##### EXERCISE INPUT

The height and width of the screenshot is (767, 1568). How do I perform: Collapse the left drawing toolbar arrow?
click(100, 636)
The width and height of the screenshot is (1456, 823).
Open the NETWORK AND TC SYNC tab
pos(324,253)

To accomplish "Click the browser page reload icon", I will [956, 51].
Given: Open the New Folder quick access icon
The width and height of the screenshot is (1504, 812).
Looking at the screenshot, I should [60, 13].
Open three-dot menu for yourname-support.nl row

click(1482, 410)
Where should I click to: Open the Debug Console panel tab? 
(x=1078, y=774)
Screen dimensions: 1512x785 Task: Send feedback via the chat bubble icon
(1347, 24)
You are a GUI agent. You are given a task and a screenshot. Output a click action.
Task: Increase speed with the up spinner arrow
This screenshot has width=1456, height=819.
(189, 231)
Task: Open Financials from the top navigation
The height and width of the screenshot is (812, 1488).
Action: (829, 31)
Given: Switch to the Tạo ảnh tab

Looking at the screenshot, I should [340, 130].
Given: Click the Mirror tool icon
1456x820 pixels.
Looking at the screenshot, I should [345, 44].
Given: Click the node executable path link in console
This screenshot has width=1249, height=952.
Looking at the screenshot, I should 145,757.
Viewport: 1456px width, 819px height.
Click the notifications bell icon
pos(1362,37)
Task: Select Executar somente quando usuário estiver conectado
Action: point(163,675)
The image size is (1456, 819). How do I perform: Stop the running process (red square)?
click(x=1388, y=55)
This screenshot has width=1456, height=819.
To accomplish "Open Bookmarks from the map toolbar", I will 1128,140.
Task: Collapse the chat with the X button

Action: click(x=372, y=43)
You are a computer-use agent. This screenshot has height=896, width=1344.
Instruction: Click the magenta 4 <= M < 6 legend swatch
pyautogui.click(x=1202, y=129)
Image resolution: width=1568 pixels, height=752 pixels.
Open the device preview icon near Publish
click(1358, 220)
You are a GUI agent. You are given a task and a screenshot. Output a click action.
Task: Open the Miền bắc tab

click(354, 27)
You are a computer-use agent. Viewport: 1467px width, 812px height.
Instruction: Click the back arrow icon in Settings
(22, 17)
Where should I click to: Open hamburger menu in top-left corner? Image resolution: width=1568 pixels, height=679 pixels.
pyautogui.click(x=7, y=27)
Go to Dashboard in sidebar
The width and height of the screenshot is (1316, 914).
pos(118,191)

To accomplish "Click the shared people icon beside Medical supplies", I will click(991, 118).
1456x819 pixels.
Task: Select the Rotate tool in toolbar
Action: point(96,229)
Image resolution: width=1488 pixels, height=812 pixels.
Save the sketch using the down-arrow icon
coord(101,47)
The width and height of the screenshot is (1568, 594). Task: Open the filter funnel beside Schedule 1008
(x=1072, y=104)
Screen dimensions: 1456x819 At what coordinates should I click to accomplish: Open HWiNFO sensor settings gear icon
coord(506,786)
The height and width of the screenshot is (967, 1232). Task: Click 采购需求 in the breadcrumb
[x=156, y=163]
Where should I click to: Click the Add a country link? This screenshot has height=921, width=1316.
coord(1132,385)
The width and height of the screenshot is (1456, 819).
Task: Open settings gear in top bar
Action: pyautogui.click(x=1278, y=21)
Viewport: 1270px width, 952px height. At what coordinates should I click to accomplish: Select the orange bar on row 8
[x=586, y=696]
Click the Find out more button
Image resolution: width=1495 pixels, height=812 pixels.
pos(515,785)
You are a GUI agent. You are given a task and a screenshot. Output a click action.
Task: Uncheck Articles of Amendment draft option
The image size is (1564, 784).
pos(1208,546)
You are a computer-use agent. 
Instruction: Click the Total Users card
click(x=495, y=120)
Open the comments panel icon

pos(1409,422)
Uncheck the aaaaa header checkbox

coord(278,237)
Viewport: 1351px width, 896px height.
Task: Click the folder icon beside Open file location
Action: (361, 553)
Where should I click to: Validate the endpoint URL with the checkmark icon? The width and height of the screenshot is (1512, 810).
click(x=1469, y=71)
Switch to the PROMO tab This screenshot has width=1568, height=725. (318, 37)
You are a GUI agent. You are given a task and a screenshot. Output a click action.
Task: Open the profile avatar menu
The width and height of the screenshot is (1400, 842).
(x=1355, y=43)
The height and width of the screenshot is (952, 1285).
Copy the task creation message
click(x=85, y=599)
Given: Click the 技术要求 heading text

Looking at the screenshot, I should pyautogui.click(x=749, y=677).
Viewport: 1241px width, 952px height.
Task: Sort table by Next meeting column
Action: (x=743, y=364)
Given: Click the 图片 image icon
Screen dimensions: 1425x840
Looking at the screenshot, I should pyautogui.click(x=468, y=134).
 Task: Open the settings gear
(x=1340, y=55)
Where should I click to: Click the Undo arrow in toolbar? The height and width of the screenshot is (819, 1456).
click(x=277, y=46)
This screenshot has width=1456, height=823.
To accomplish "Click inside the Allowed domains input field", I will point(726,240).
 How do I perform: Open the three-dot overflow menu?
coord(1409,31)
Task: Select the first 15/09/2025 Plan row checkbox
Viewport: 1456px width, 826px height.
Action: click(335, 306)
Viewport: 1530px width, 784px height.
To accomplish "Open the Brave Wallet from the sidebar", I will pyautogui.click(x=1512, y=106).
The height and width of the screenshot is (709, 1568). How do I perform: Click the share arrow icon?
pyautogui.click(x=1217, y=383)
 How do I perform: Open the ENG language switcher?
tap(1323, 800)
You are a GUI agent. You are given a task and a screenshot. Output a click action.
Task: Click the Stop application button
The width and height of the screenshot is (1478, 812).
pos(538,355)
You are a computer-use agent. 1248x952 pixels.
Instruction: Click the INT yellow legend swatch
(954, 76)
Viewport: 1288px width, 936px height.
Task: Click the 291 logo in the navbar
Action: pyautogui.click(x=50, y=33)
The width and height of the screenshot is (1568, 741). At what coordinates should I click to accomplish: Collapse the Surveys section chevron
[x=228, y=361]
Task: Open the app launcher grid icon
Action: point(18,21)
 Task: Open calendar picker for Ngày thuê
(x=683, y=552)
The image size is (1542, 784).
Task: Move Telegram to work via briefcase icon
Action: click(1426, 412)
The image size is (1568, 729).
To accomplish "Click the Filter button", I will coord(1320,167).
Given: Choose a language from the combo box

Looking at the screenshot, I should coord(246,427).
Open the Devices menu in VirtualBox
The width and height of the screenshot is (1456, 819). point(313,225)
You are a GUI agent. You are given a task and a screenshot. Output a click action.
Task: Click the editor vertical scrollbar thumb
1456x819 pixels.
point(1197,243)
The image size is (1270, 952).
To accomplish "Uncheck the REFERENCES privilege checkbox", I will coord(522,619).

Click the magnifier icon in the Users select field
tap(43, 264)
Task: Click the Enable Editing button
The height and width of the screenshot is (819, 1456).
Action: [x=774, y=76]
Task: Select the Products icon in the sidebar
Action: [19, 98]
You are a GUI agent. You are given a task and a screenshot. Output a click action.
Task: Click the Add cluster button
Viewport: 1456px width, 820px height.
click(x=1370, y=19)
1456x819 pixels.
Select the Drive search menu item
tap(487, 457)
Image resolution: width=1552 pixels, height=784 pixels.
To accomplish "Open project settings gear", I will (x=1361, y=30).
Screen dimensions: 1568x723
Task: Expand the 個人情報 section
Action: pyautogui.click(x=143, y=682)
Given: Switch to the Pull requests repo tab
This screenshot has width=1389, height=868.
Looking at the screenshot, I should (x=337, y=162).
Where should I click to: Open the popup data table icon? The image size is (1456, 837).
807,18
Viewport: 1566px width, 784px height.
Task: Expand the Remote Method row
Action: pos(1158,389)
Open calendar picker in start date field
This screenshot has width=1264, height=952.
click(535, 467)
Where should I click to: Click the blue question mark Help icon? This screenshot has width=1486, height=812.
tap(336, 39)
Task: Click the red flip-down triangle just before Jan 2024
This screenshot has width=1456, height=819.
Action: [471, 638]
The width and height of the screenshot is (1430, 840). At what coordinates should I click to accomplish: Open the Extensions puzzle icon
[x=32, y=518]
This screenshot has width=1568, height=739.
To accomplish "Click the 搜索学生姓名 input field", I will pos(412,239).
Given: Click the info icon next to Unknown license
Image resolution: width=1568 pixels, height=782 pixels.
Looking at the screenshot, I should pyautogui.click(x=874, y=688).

##########

YOUR GOAL
Beginning at the line that holds "The width and height of the screenshot is (1430, 840).", reproduce the lines exactly up to and including the final line of the entries.

EXERCISE RESULT
The width and height of the screenshot is (1430, 840). At what coordinates should I click to accomplish: Open the Extensions puzzle icon
[x=32, y=518]
This screenshot has width=1568, height=739.
To accomplish "Click the 搜索学生姓名 input field", I will pos(412,239).
Given: Click the info icon next to Unknown license
Image resolution: width=1568 pixels, height=782 pixels.
Looking at the screenshot, I should pyautogui.click(x=874, y=688).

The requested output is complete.